Hi, also the tuners are upside down, the gear wheel is normally at the underside of the worm drive gear. Have a look on inside of the plate for any markings too.
Also check that the neck is at the correct projection to the bridge and will not contribute to a high action. Fingerboards we’re pretty thin on many of theses instruments so you could make up any problems when you design your new fingerboard.
The slots in the top of the tuner posts is unusual, it may help in tracing info.
dont forget HTML for comment
Hi again, I just checked my stash box of old tuners and have set's the same look as yours, without the slot dating prewar. Top brand Waverly also had the same look back in the day.
To check if the tailpiece is original remove it and look for the footprint or screwholes of an original unit. Slotted screws make me think it may be older than I first thought.

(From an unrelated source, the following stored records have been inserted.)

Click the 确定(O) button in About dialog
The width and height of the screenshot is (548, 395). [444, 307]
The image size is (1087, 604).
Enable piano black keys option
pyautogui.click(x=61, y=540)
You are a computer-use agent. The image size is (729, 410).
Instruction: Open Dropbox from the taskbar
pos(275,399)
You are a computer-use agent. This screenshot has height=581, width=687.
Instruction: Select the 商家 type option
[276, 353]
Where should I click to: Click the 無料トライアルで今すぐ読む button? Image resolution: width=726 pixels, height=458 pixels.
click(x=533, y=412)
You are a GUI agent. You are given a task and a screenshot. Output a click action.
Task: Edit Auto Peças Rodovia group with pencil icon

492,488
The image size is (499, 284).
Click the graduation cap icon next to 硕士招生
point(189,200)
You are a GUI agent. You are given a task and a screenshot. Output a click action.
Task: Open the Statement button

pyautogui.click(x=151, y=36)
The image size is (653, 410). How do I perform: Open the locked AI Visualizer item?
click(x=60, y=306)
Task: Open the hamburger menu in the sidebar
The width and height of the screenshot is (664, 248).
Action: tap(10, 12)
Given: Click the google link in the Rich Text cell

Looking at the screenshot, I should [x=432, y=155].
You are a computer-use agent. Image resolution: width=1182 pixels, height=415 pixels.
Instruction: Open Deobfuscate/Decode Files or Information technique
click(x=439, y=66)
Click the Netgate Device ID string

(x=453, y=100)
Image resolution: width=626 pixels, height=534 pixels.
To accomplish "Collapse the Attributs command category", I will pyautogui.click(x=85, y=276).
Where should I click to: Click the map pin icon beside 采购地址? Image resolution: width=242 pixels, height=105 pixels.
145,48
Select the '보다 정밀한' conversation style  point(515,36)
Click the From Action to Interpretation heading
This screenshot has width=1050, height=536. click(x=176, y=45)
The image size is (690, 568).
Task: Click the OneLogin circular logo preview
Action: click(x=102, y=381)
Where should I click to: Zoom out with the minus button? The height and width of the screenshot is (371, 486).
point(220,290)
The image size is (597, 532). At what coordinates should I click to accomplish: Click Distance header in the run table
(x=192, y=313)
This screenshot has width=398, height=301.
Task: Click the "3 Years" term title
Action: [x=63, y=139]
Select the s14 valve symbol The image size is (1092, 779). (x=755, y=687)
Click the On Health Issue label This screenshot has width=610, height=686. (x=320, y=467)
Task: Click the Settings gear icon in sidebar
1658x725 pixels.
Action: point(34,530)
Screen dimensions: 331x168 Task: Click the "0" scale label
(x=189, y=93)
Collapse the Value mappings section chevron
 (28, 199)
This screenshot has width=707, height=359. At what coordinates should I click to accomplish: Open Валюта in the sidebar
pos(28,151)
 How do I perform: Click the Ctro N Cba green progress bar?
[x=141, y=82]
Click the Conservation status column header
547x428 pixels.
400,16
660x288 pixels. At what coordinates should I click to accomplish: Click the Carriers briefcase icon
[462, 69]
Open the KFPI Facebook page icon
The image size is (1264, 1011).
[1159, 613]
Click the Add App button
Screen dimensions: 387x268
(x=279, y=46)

See that,I never noticed the backwards tuners even though I know that tuners are placed that way for a reason, (inexperience,)I will keep it as original as possible when I make the fretboard and it might require a slight angle to the fretboard as in thicker at the sound hole end and thinner at the nut to make good action,I have to make some good measurements to tell ,but a piece of Wenge
Will be used either way and a special clamp might have be made or bought to reach into the sound hole to clamp that end of the fret board to the soundboard.if I can fix the tuners then I can flip them .I also notice a joint in the slats of the bowl is loose and needs glueing and might need to be clamped in some manner to tighten it back together,any ideas how that is done? Maybe a rubber band clamp?thanks for the help of any kind!
Hi John, no offers? Ok, here is what I do but it depends on the situation. I have used this Citar repair as a way of demonstrating extreme separation.
You are on the right track with the rubber band method...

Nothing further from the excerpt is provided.